The airline said it set up easyJet Europe to “enable easyJet to continue to operate flights both across Europe and domestically within European countries after the UK has left the EU (regardless of the outcome of talks on a future UK-EU aviation agreement).”

For its part, Ryanair, which is based in Ireland has applied for a UK AOC but has warned consumers about possible changes to their bookings after Brexit – the fear being that there could be mass cancellations in the event lawmakers can’t agree on a deal in time.

Other airlines, however, are less concerned.  In October, Willie Walsh, the chief executive of IAG which owns several airlines including British Airways, said he believed flights would continue even in the event of hard Brexit.

As others expand in the UK

“The prospect of there being no flying between the UK and Europe, I don’t agree with at all,” Walsh told a British parliamentary committee, before going onto say: “This would bring all of Europe to a standstill.”

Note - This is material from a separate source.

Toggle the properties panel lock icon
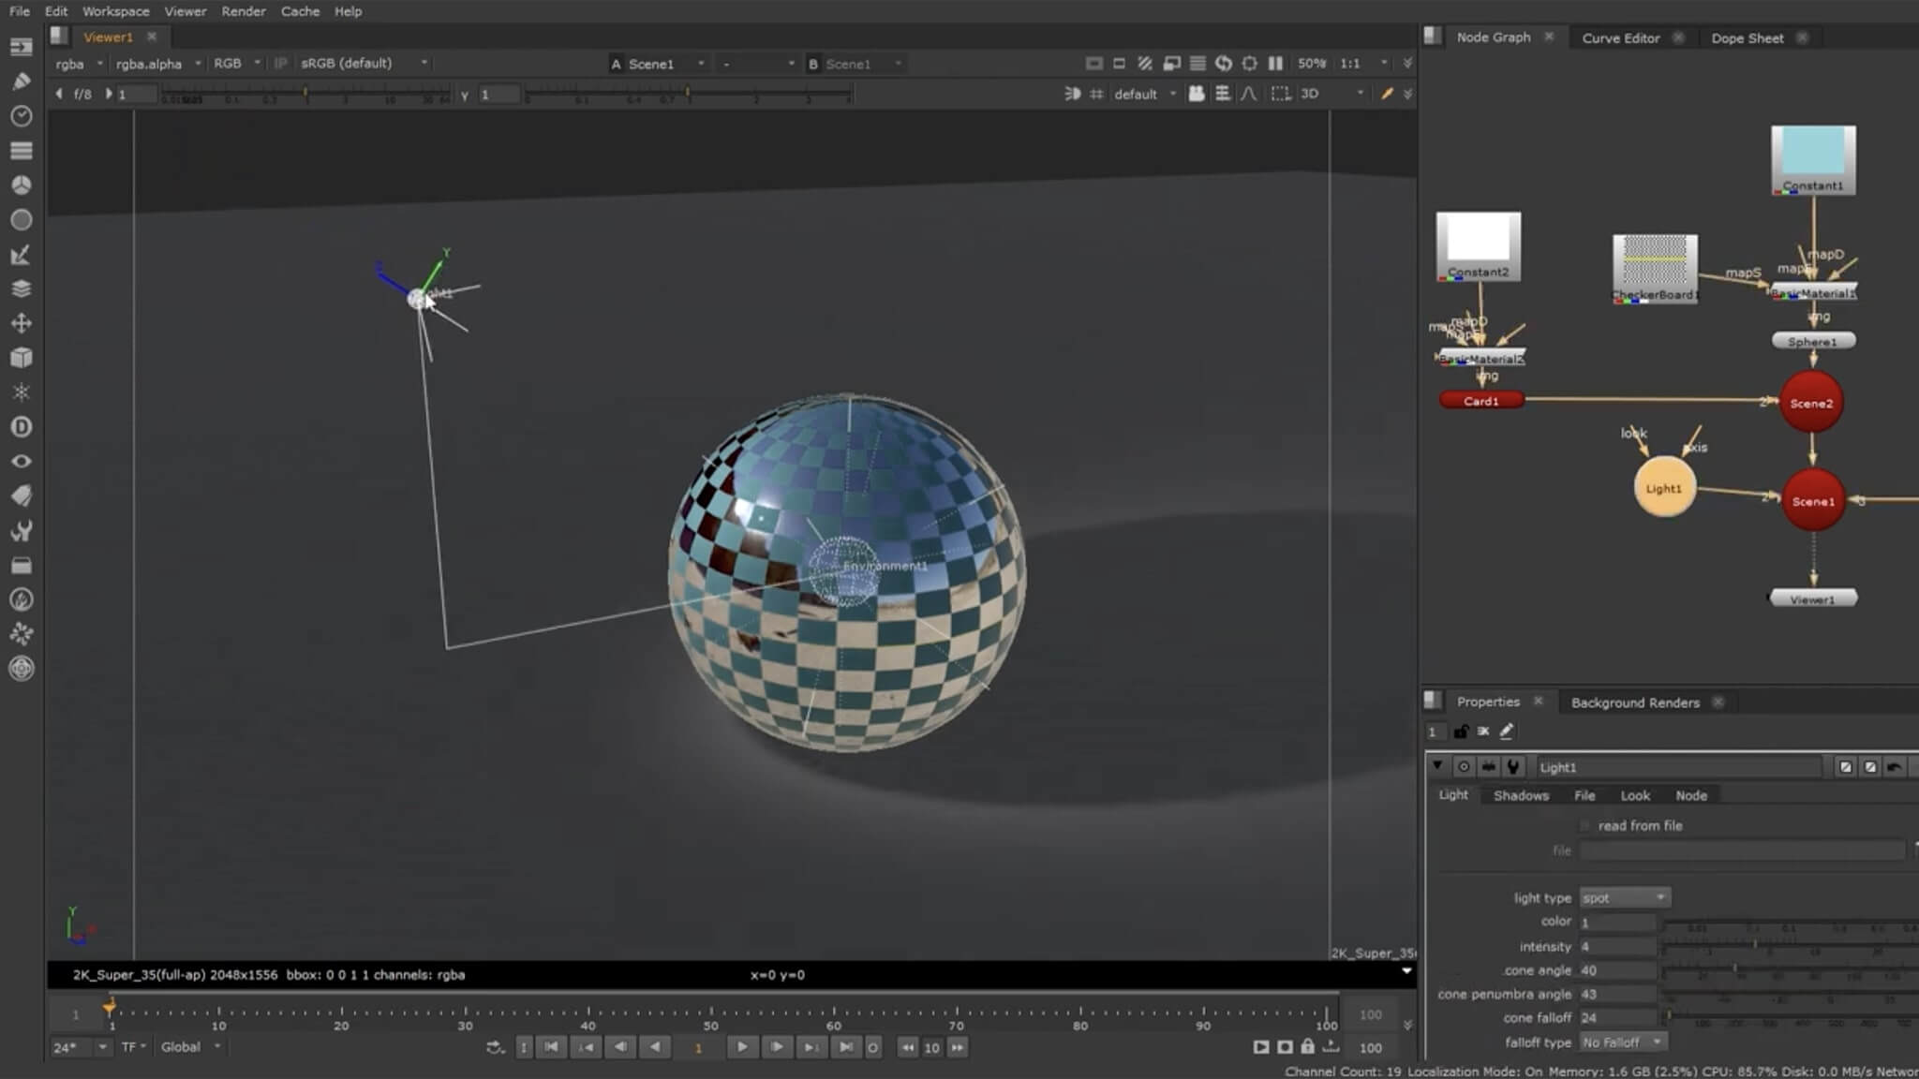The image size is (1919, 1079). tap(1461, 732)
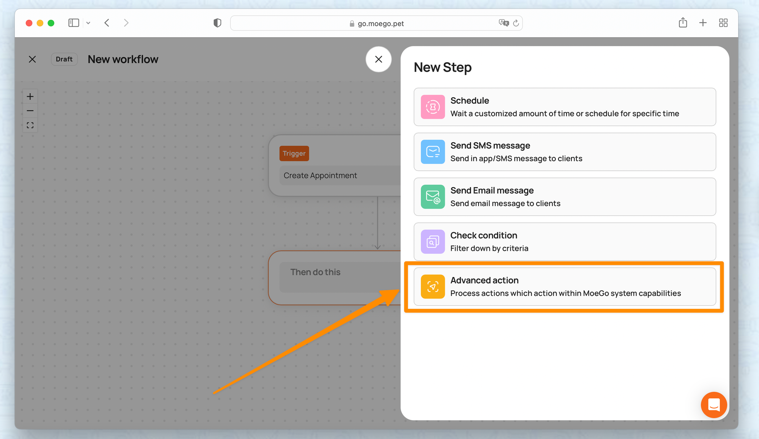Reload the page in the address bar
This screenshot has width=759, height=439.
(x=516, y=23)
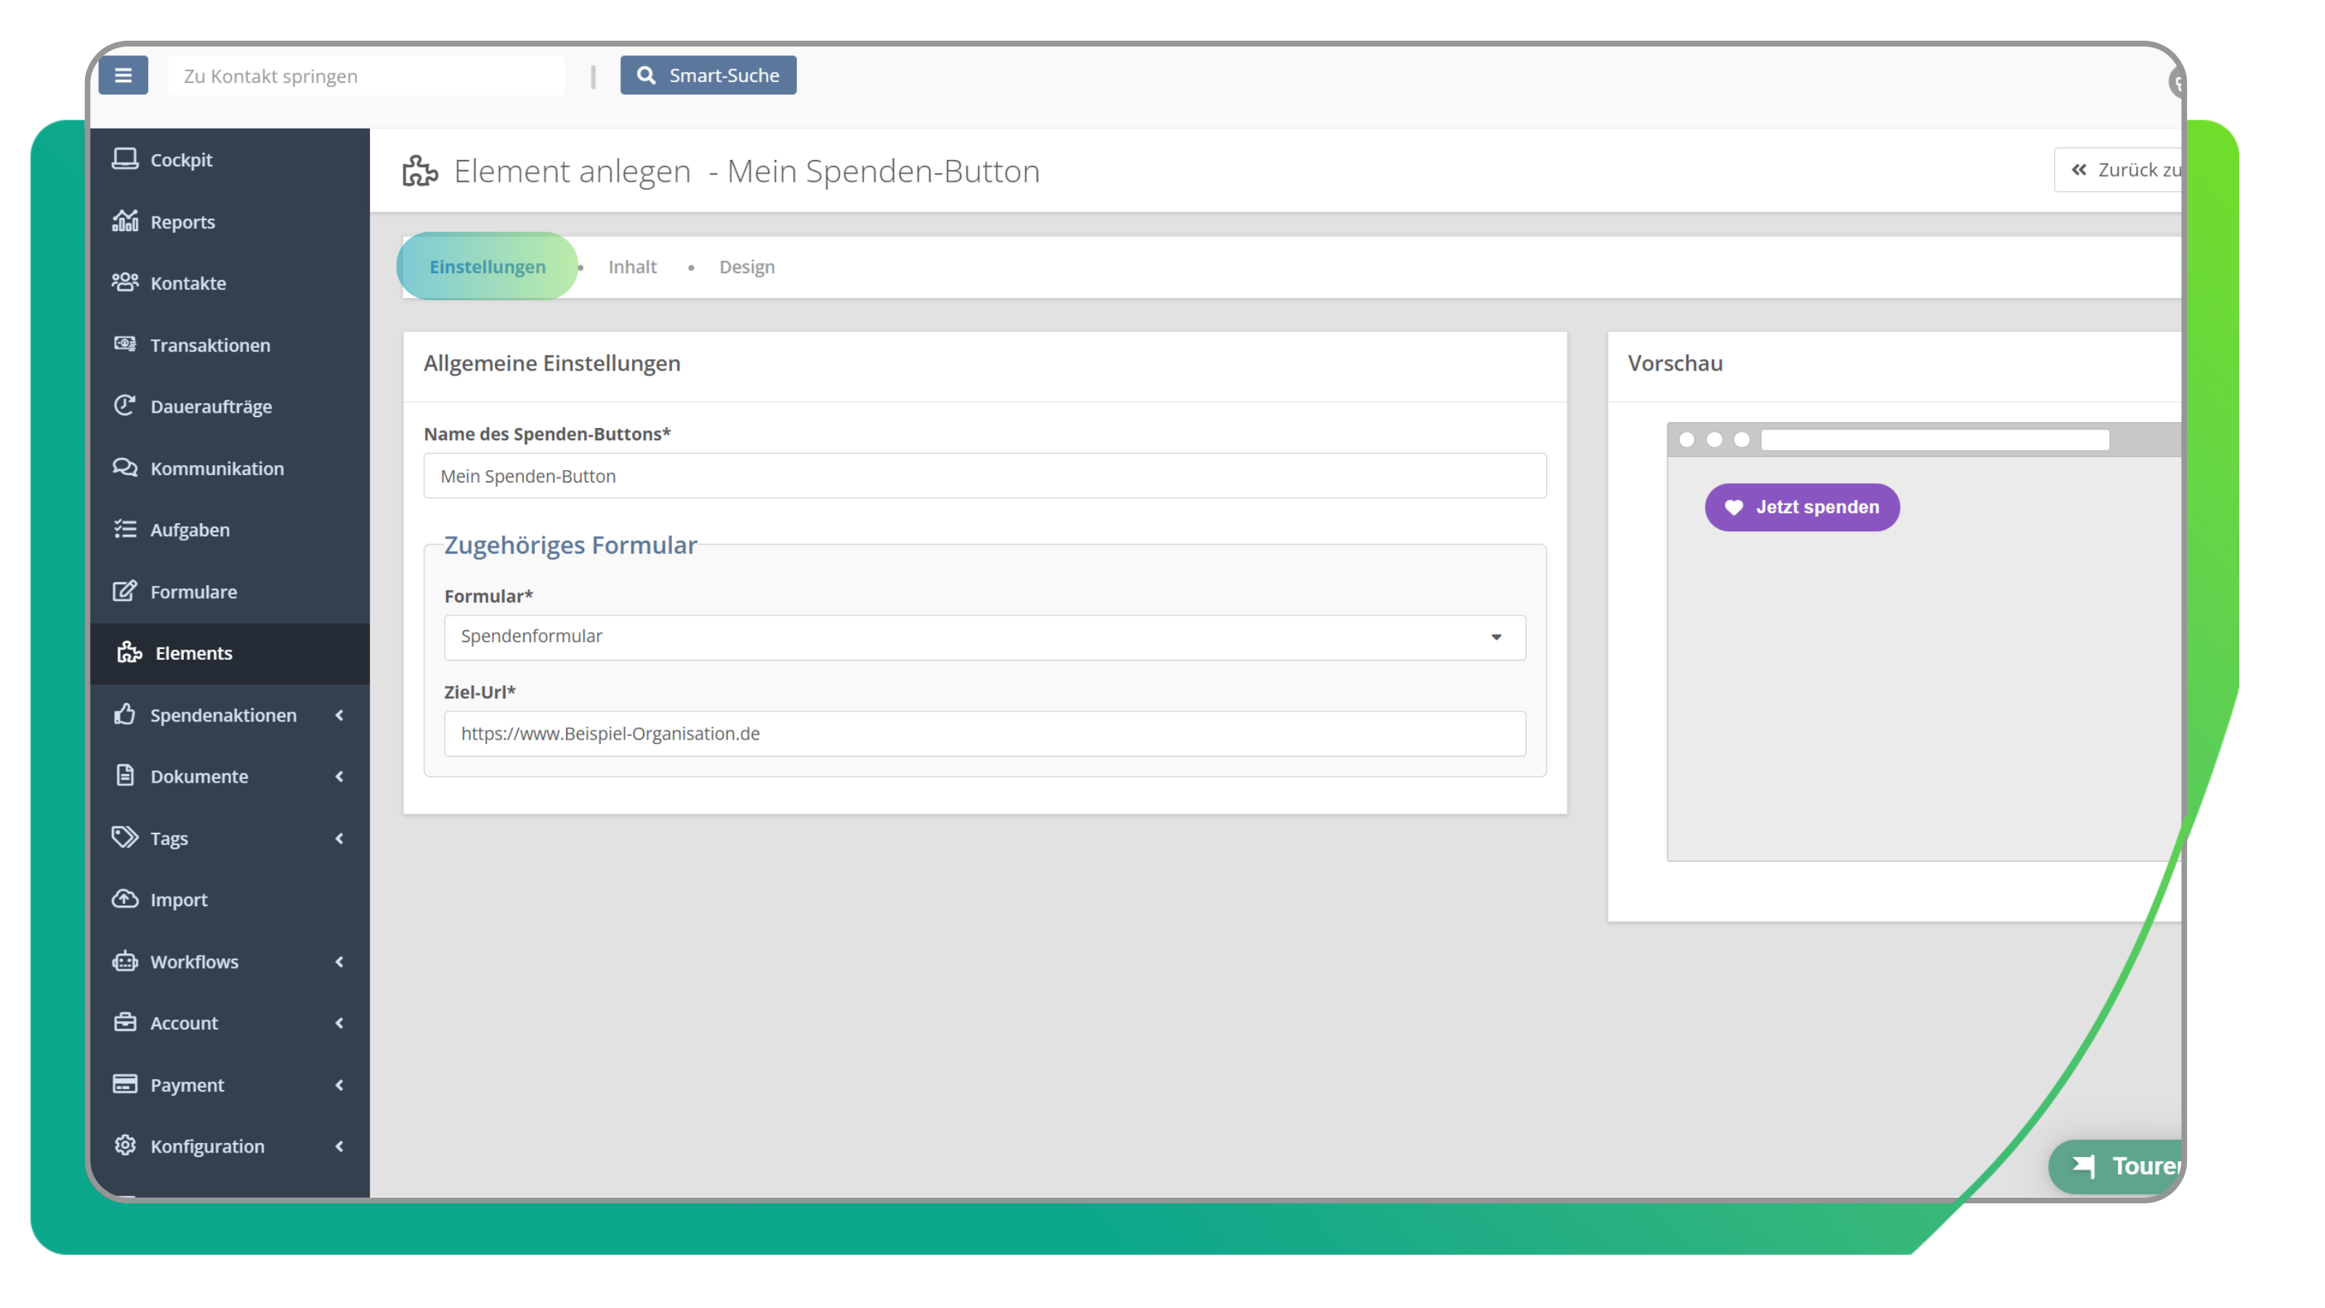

The chief executive of Norwegian, Bjorn Kjos has also said the UK will be at the heart of the airline’s expansion plans – although that is mainly focused on long-haul flights which are governed by Open Skies agreements that will remain intact after Brexit.

Yet the head of Skycop, an organisation that fights for compensation on behalf of passengers, remains unconvinced.

Skycop tells consumers to fight for compensation before it’s too late

“The liberal aviation market we have today is one of the main factors that led to the lucrative development of LCCs such as EasyJet or Ryanair. Both sides will have to come to new agreements and UK carriers are at risk of losing free access to their markets,” explained Marius Stonkus.

And Stonkus is even more concerned about what protection British consumers will have after Brexit: “It’s not only airlines that should take action before it’s too late. UK citizens have no time left to hesitate over flight compensations and should start fighting for it as soon as possible.”

No plans to introduce similar compensation scheme after Brexit

Skycop estimates that the total compensation bill British consumers are entitled to amounts to £879 million per year – ranging from £221 to £532 for every passenger.  Yet only 5% of claims taken straight to the airline are initially successful – with around £5 billion in incorrectly denied compensation still to be paid out.

Yet this could be the last year British consumers are protected by these generous rules.  So far, we haven’t heard of any concrete plans from British lawmakers to introduce similar rules to those currently enjoyed by UK travellers.

“If the UK government won’t choose to introduce equivalent domestic protections, British flyers might very soon lose the chance to get their money back,” warns Stonkus.

A situation that could see a huge 28% of European passengers suddenly denied compensation.